# Given passage:
BEGIN
In the century since it began as a hunt breakfast in Britain, brunch has been criticized for being lazy, bourgeois, feminine, exorbitant, soulless, dishonest. Even as it evolved, and established itself across gender, class and cultural divides, it never managed to shake all that off. By the time the writer Sadie Stein documented a wave of brunch hatred in 2018, the contempt itself had become a cliché.

I’m thinking of James Corden — really, I wish I weren’t — berating a Balthazar server because his wife’s omelet was made with either a fleck of egg yolk, or a fleck of egg white, whichever one was wrong. A customer banned, but readmitted. A halfhearted apology and a full-throated rant. Are the threads of this story familiar because they so thoroughly saturated our social feeds, or because they’re exactly the sort of timeless, archetypal trash that a chaotic brunch leaves in its wake?

In “Fire Island,” a gay rom-com that came out this summer, Noah and Howie’s early friendship unfolds in a quick flashback, as they endure that exact brand of New York brunch chaos, punctuated by the demands of a racist diner who seems to call one, or maybe both of them, “Jackie Chan.” No one speaks up or steps in. And no one is particularly shocked — there is a brutality to brunch, if you work it. This, too, is its ritual.
END
# Your objective:
Translate this sentence from the brunch passage into Spanish: "Even as it evolved, and established itself across gender, class and cultural divides, it never managed to shake all that off."

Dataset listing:
BEGIN
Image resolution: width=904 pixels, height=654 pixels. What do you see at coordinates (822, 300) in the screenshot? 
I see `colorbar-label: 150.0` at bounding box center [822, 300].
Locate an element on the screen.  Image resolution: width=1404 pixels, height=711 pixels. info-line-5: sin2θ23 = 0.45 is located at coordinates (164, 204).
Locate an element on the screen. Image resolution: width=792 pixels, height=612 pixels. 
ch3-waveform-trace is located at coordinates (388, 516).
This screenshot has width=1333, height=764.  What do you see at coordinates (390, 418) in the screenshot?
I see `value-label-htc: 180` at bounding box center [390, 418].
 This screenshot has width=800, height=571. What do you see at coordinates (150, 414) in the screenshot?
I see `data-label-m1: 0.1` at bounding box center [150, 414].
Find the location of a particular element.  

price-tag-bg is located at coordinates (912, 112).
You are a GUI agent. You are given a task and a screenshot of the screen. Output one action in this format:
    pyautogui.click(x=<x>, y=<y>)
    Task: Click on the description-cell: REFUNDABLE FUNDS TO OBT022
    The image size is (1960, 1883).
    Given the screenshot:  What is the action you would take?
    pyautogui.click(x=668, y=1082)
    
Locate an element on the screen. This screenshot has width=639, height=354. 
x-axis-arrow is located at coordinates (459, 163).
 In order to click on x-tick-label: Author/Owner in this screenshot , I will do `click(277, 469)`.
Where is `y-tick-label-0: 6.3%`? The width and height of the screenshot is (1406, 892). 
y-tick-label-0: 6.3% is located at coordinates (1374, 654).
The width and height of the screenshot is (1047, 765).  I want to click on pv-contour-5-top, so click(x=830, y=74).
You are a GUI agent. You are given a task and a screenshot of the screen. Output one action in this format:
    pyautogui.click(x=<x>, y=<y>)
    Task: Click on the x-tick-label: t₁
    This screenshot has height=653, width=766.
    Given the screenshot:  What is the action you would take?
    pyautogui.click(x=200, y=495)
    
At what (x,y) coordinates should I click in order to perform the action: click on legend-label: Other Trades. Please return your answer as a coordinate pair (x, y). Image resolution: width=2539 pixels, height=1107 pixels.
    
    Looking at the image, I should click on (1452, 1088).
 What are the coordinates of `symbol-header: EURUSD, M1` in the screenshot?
END
# Reply to the task:
Incluso mientras evolucionaba y se consolidaba por encima de las divisiones de género, clase y cultura, nunca logró sacudirse todo aquello de encima.